El pasado miércoles
4 de septiembre en la audiencia general,
el Papa Francisco repetía a todos los fieles: “Que se eleve fuerte a
toda la tierra el grito de la paz”. Ayer sábado, con toda la Iglesia universal,
el Papa celebró la vigilia especial de ayuno y oración en la plaza de San Pedro
para pedir por la paz en Siria, en Oriente Medio y en todo el mundo.
De esta manera
mi pensamiento, mi mirada y mi corazón se dirige especialmente por todos los
niños de Siria, que sufren los estragos de una guerra infame, terrible y
dolorosa. Reflexionando qué pasa en el corazón de estos infantes, me hago eco
ahora de sus inquietudes, tratando de expresar lo que sienten:
“Miren lo que nos está pasando, estamos
sufriendo masacres, matanzas, desahucios, y el miedo nos domina… Somos los niños
de Siria. Los sueños de nuestra infancia permanecen en nuestro interior y todavía
no han crecido. Injusto, dinos: ¿Qué hemos hecho para que nos asesinen? Pueden
matarnos, pueden hacernos sufrir, pueden dejarnos huérfanos y pueden asesinarnos,
pero NO podrán cambiar lo que hay en nuestros corazones. Protegednos de los
bombardeos, proteged nuestra INFANCIA. Han derrumbado nuestra casa y han
quemado nuestro colegio. Mundo, ¿Qué está pasando? ¡VUESTRO SILENCIO NOS ESTÁ
MATANDO! Dadnos la infancia. Dadnos la seguridad. Tenemos derecho a vivir con
seguridad, libertad y dignidad. Tengo derecho a vivir como un ser humano y
dibujar mis sueños. En Al Hula han asesinado a los niños y la sangre se está
derramando a chorros. Mundo, ¿Dónde estás? Gente, tendednos vuestras manos.

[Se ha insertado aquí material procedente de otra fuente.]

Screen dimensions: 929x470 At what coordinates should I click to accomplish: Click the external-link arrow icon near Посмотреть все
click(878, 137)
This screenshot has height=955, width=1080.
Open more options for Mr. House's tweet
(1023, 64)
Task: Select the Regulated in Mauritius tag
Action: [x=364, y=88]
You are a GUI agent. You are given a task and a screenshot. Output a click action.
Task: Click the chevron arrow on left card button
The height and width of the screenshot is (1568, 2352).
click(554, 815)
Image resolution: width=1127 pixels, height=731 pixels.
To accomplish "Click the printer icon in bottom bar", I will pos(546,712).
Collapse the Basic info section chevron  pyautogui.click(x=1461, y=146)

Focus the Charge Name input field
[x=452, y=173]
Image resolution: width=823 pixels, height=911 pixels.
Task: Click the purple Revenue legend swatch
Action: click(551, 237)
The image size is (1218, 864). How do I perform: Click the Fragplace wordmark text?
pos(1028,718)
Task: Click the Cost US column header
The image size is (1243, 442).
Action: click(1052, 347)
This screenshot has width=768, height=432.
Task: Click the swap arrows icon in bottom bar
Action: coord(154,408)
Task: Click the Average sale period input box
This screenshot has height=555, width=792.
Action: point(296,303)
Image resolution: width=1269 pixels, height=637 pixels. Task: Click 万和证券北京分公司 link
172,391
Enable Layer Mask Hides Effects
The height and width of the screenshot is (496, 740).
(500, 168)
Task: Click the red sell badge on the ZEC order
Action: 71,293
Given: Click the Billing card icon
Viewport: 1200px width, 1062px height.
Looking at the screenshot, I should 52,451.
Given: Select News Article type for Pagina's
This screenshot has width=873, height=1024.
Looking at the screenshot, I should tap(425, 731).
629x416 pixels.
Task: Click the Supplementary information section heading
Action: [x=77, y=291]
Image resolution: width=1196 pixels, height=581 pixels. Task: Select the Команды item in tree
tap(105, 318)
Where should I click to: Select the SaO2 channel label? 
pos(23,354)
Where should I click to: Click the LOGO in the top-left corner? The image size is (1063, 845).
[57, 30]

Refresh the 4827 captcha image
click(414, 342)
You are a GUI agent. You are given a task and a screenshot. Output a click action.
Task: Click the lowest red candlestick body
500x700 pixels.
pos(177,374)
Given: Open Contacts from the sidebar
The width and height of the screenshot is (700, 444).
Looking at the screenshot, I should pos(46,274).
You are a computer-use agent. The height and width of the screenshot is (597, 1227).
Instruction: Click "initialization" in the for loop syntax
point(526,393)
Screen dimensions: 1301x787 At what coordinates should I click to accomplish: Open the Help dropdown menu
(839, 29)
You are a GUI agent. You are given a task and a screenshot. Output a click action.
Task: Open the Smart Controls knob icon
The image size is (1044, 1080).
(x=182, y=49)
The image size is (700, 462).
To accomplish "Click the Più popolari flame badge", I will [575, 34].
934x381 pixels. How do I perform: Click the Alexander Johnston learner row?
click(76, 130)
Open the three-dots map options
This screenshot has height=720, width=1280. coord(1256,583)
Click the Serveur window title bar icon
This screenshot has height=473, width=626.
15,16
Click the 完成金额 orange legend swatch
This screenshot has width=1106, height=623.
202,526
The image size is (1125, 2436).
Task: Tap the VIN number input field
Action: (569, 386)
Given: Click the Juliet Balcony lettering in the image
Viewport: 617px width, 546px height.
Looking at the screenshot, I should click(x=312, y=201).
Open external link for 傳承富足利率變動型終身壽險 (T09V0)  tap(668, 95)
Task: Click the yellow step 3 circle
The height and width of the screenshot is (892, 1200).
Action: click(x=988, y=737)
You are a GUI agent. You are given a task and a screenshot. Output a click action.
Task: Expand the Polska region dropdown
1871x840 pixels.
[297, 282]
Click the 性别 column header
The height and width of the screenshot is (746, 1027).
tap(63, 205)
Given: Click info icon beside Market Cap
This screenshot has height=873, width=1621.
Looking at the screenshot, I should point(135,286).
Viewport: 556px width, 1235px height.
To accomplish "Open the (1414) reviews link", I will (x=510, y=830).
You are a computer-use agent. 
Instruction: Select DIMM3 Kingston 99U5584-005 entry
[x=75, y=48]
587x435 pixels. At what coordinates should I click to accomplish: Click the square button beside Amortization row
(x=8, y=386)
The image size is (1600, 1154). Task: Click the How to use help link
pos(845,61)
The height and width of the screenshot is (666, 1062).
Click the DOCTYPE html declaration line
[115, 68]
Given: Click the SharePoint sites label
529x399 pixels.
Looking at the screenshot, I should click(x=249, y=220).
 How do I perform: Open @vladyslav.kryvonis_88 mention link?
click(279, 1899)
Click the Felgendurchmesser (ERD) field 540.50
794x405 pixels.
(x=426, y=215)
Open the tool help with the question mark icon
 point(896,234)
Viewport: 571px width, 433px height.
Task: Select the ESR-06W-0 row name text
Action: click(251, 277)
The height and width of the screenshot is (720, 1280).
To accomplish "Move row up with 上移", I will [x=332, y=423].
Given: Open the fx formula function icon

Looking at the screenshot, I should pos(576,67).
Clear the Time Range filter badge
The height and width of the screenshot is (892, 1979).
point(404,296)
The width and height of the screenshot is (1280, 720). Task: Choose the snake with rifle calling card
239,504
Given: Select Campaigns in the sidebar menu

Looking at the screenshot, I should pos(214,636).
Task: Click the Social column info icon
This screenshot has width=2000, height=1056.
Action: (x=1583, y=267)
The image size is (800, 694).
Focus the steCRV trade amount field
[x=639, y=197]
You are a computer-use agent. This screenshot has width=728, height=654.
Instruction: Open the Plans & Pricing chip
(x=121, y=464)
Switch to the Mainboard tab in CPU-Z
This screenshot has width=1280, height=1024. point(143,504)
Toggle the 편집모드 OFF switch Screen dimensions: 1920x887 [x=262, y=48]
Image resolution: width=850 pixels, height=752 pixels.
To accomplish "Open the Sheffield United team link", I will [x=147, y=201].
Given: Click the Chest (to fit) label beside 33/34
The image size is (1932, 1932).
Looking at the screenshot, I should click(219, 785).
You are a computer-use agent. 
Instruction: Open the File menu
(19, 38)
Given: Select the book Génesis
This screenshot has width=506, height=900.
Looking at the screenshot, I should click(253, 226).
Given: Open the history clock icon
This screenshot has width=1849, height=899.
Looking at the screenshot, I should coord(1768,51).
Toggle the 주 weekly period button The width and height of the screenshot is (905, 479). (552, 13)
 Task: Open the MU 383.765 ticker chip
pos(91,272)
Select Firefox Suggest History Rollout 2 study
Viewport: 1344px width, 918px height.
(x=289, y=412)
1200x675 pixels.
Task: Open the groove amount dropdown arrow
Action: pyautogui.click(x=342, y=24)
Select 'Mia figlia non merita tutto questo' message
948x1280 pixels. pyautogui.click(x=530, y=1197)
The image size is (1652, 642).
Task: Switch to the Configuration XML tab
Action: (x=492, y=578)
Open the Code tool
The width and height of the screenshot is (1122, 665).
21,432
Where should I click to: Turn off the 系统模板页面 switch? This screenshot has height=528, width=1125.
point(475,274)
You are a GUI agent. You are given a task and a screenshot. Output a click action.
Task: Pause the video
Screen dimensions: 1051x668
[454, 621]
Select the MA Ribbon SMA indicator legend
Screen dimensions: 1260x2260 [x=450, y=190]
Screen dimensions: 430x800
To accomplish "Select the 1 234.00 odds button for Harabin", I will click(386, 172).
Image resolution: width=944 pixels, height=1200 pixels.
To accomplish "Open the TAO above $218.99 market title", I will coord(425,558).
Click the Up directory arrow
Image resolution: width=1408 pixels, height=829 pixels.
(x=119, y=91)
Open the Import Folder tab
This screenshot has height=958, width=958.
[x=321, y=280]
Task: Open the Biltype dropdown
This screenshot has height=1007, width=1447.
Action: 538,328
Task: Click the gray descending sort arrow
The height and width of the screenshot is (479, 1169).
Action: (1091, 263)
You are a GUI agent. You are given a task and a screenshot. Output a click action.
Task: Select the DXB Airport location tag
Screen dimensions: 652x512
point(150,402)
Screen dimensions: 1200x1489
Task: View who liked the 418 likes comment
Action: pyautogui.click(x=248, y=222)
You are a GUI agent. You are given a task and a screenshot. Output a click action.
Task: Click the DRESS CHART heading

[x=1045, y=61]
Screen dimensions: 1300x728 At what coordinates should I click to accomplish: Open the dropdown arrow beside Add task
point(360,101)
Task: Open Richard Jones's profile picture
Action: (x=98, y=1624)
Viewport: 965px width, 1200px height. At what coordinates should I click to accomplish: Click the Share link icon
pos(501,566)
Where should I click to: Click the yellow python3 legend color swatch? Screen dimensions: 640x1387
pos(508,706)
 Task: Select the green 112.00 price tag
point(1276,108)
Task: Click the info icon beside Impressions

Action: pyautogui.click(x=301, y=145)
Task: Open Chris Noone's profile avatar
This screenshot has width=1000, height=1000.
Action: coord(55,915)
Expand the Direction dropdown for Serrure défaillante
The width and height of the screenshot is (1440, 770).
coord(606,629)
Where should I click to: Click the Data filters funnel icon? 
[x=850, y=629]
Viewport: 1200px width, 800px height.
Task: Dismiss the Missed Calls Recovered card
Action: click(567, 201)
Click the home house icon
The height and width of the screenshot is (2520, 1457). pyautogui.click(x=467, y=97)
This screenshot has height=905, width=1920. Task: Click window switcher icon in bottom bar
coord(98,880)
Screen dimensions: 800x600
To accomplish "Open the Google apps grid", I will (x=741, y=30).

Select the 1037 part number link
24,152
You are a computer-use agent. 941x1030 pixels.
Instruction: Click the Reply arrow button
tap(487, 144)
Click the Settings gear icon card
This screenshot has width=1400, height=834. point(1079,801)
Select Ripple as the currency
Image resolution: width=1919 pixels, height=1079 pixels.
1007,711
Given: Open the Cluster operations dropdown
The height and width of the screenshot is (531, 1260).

¿Por qué no nos hacéis caso? ¿Os satisface ver cómo el ejército asesina a los
niños pequeños? Mundo, basta ya de tanto SILENCIO. Nos estamos muriendo. ¡Que
Dios nos dé paciencia! Somos los niños de Siria”.
Aquellos a los
que dijo la gente: Los hombres se han reunido contra vosotros, temedles. Pero
esto no hizo sino darles más fe y dijeron ¡Dios es suficiente para nosotros,
qué excelente guardián!
Constatamos que
demasiados intereses partidistas, políticos, económicos y sociales han
prevalecido desde que inició el conflicto sirio, impidiendo encontrar una
solución que evitase la inútil y triste masacre a la que estamos asistiendo.
No nos quedemos
inmóviles frente a los dramas y tragedias que viven ya desde hace demasiado
tiempo la población Siria, en especial los niños y que pueden llevar nuevos
sufrimientos a una región tan probada y necesitad de paz.
En este día de
la Natividad de la Santísima Virgen María, Reina de la paz, levanto mi voz por
estos y tantos inocentes que lacerados en su corazón piden a gritos que cese la
guerra, el odio y el rencor en todas las situaciones de conflicto y de
violencia en el mundo entero para dar paso a la PAZ. ¡¡¡Hablemos claro!!!